• **Material for the task**
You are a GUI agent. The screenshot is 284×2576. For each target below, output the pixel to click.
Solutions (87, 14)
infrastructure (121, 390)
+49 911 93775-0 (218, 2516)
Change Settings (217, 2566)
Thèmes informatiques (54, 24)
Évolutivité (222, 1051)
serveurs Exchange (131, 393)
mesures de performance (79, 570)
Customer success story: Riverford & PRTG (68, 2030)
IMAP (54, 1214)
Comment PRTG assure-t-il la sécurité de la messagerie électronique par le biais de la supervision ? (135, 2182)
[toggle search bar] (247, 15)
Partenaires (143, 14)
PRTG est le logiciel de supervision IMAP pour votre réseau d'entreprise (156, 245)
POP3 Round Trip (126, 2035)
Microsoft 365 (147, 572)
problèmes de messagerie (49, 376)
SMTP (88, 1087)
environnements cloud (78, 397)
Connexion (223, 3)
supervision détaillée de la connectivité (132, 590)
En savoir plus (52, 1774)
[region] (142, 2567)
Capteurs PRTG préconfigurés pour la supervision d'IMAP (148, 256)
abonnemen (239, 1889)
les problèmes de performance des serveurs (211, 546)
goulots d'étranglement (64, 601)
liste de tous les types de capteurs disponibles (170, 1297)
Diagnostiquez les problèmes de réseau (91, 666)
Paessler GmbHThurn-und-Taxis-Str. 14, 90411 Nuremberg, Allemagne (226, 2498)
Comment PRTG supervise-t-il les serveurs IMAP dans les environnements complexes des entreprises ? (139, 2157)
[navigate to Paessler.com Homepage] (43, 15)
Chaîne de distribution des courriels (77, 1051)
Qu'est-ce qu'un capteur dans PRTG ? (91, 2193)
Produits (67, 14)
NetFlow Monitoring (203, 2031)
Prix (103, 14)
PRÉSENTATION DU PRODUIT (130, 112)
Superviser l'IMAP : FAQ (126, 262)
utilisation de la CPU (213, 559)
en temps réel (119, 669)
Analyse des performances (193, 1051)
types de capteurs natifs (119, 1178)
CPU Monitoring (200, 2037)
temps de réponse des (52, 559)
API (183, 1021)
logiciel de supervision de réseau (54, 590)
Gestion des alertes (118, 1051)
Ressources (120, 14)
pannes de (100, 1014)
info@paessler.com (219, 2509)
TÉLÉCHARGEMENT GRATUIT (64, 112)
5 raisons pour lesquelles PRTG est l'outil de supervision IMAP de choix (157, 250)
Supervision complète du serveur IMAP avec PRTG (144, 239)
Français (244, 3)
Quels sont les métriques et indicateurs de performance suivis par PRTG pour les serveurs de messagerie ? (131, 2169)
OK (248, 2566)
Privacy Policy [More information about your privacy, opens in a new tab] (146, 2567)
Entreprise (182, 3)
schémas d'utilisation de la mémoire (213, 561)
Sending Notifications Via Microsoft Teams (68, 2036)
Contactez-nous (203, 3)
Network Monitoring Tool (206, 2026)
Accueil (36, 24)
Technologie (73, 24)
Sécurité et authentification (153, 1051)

--

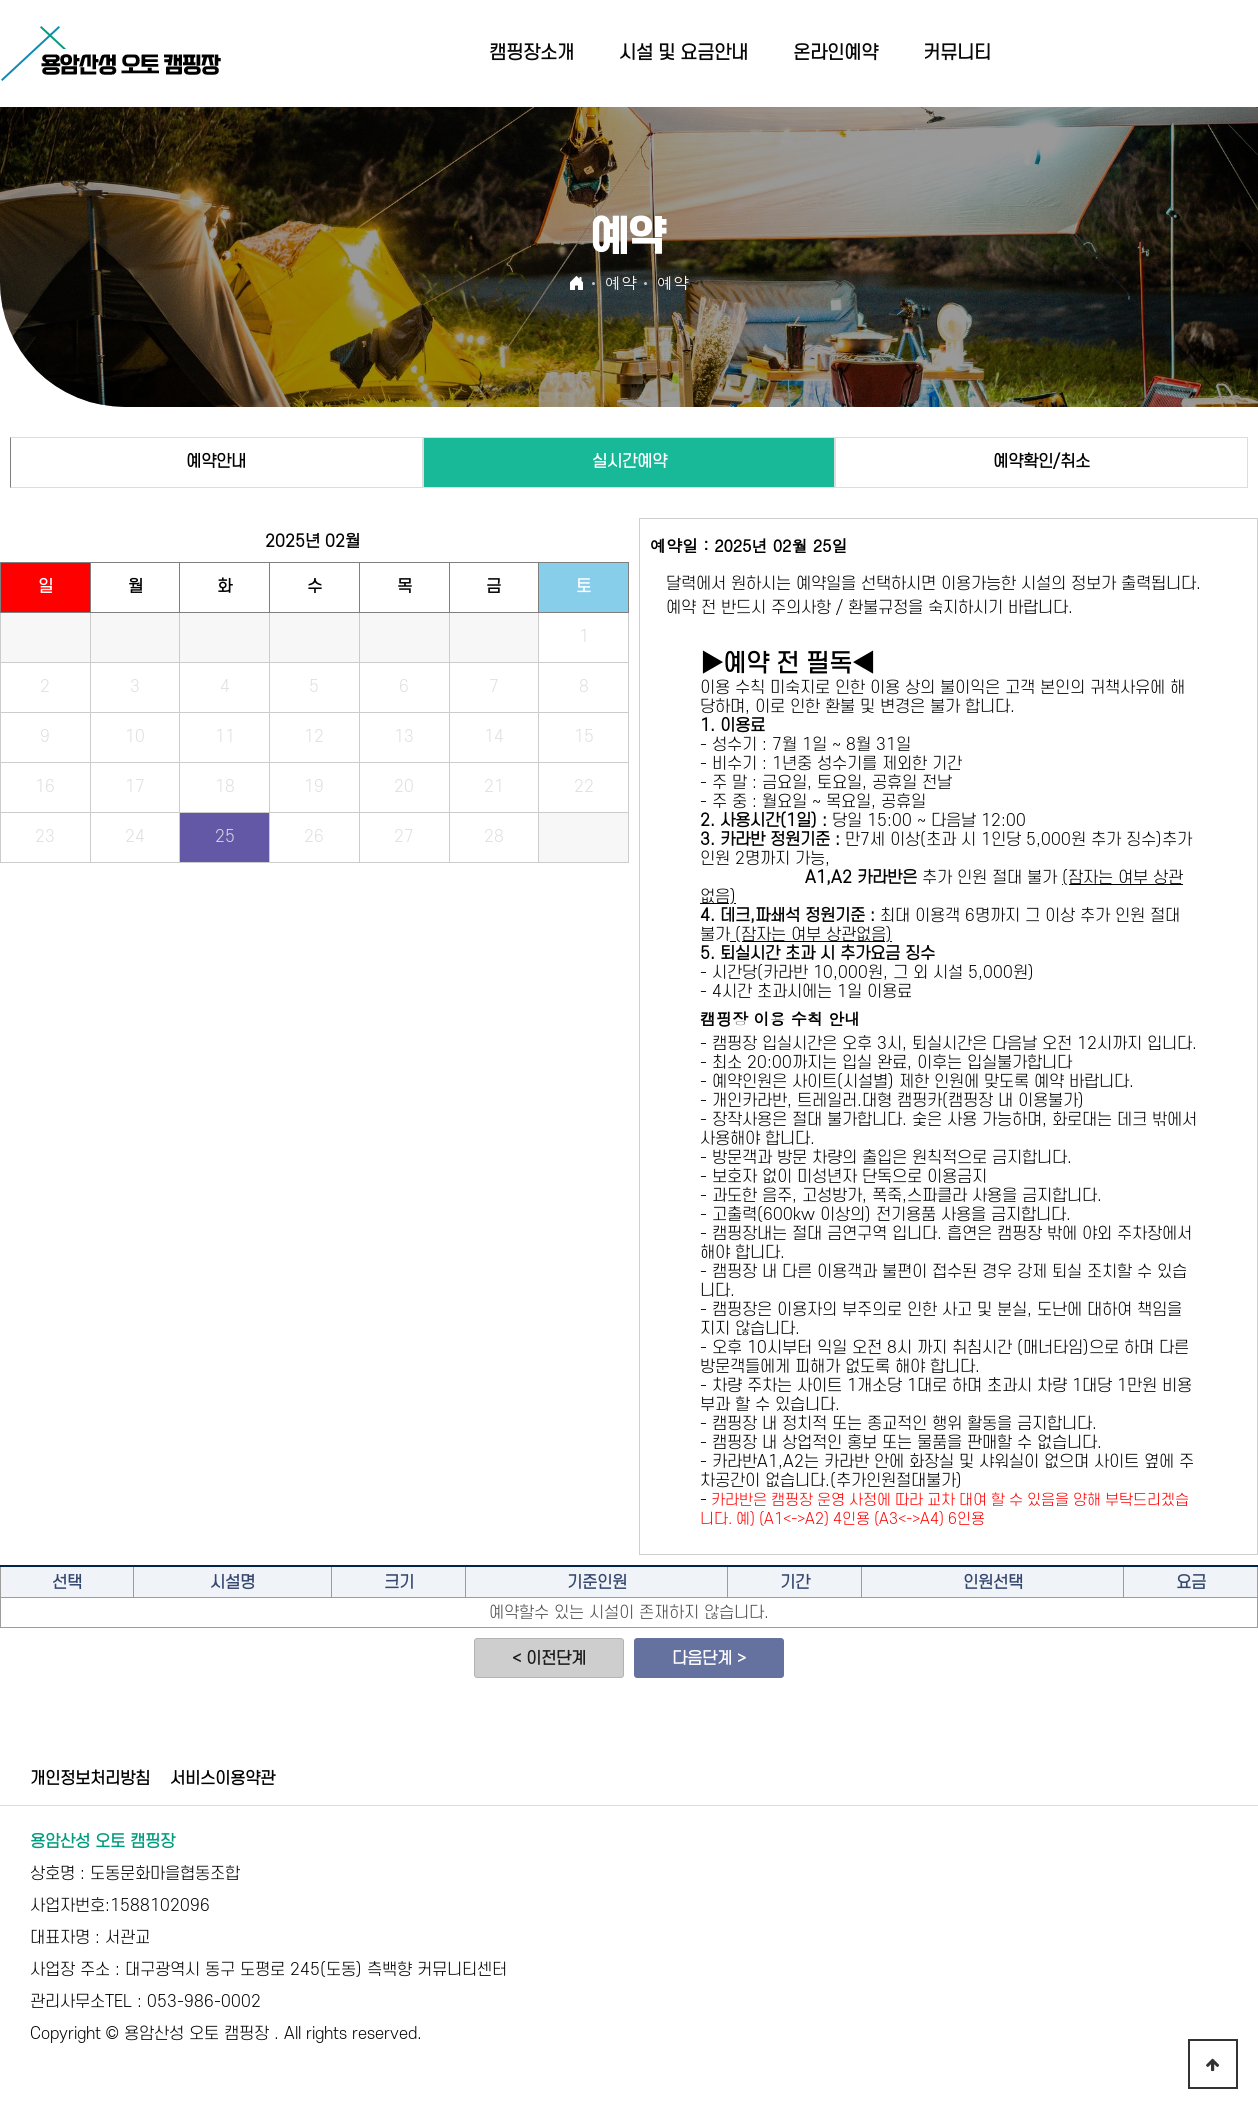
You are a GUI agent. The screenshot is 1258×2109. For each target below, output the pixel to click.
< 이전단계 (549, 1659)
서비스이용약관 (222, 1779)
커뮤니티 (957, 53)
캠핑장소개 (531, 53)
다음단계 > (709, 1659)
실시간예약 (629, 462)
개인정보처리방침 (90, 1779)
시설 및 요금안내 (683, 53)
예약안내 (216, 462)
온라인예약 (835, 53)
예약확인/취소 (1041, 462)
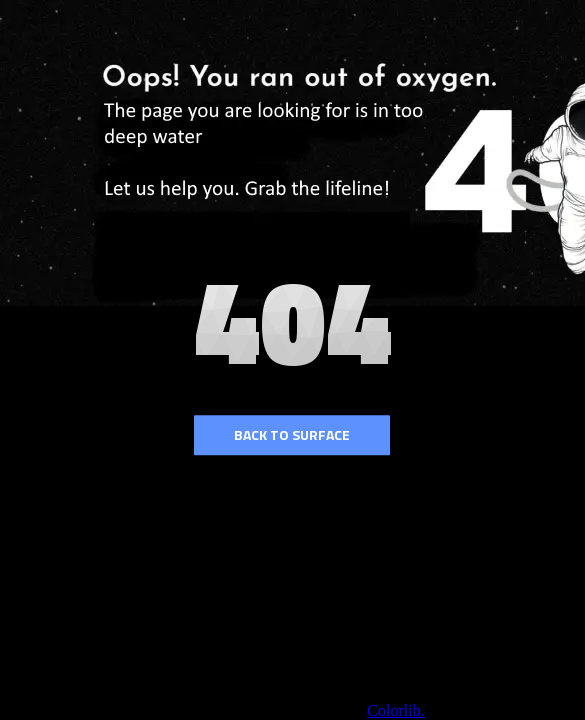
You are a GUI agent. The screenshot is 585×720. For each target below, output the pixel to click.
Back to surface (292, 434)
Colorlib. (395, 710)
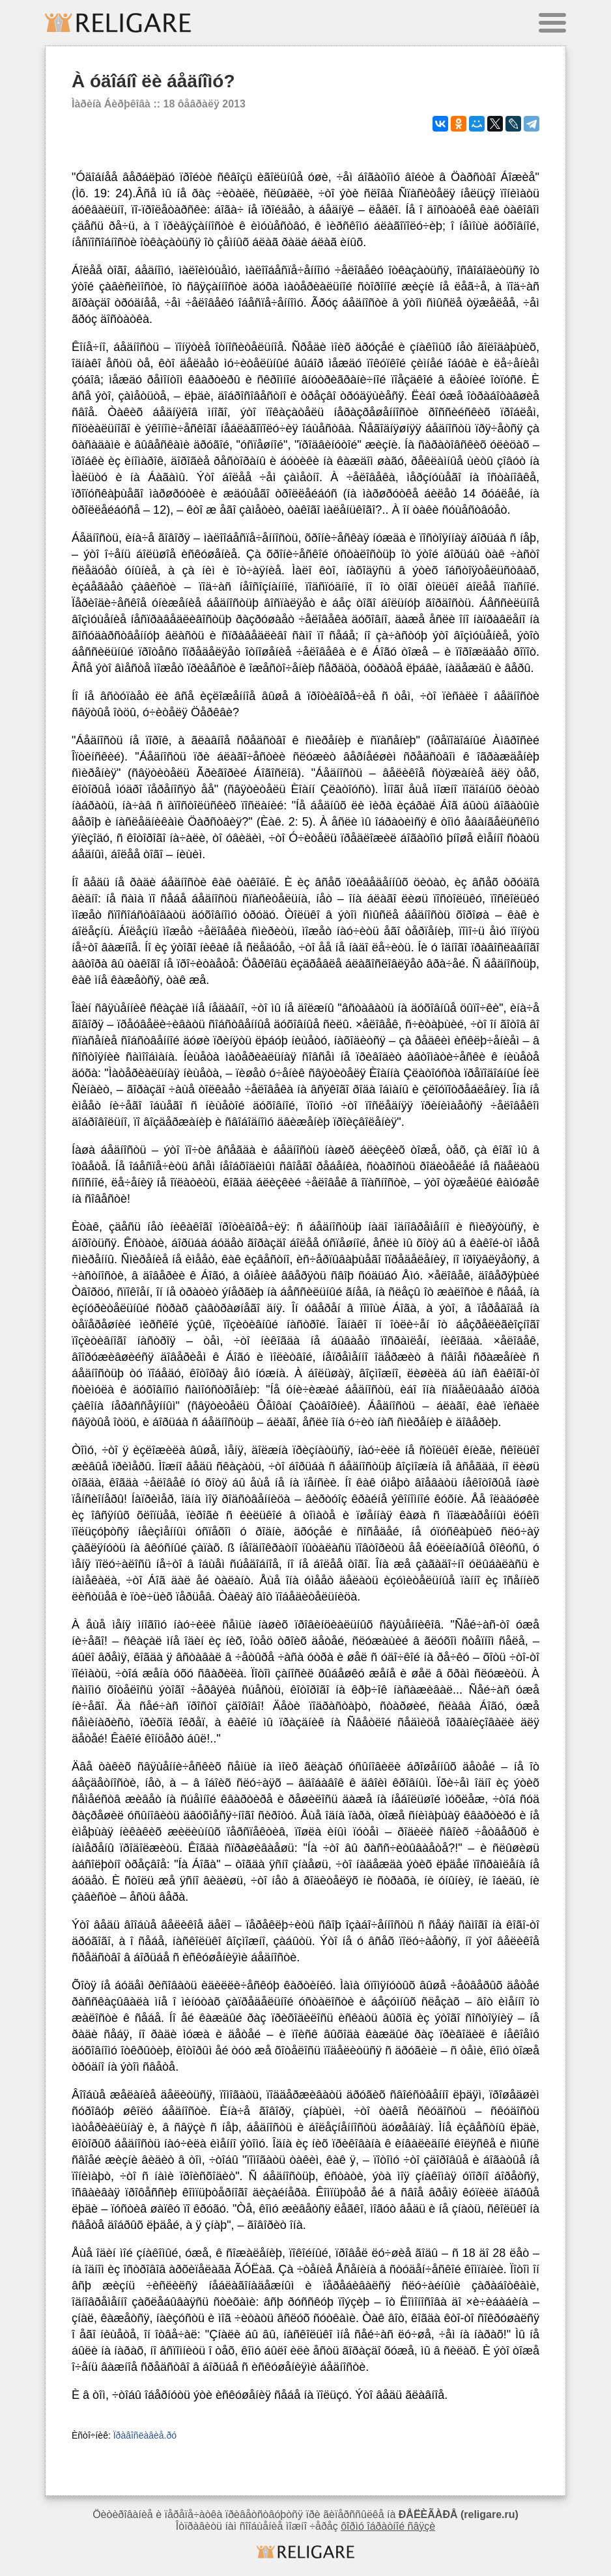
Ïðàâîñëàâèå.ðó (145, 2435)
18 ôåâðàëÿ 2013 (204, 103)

• **What you will do**
Reproduce, word for word, the items from the line with "serveurs Exchange (131, 393)" up to and including the line with "[region] (142, 2567)".

• **Result of the task**
serveurs Exchange (131, 393)
mesures de performance (79, 570)
Customer success story: Riverford & PRTG (68, 2030)
IMAP (54, 1214)
Comment PRTG assure-t-il la sécurité de la messagerie électronique par le biais de la supervision ? (135, 2182)
[toggle search bar] (247, 15)
Partenaires (143, 14)
PRTG est le logiciel de supervision IMAP pour votre réseau d'entreprise (156, 245)
POP3 Round Trip (126, 2035)
Microsoft 365 (147, 572)
problèmes de messagerie (49, 376)
SMTP (88, 1087)
environnements cloud (78, 397)
Connexion (223, 3)
supervision détaillée de la connectivité (132, 590)
En savoir plus (52, 1774)
[region] (142, 2567)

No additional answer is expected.